Start of MATERIAL SUPPLIED
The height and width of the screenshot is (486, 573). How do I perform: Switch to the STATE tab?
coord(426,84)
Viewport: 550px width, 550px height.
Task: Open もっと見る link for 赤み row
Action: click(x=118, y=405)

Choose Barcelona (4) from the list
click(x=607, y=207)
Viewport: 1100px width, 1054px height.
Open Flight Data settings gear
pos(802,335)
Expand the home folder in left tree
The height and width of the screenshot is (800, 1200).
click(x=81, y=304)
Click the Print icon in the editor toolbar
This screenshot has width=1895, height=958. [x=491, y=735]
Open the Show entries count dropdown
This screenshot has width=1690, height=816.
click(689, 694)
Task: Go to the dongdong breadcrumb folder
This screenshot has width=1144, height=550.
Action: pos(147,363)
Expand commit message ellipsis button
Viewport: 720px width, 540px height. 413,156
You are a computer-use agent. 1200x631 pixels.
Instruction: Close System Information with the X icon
End of MATERIAL SUPPLIED
● EXERCISE DETAILS
The required result is an exact repetition of the lines from the one containing "You are a computer-use" through the last line of the data.

● ANSWER SECTION
You are a computer-use agent. 1200x631 pixels.
Instruction: Close System Information with the X icon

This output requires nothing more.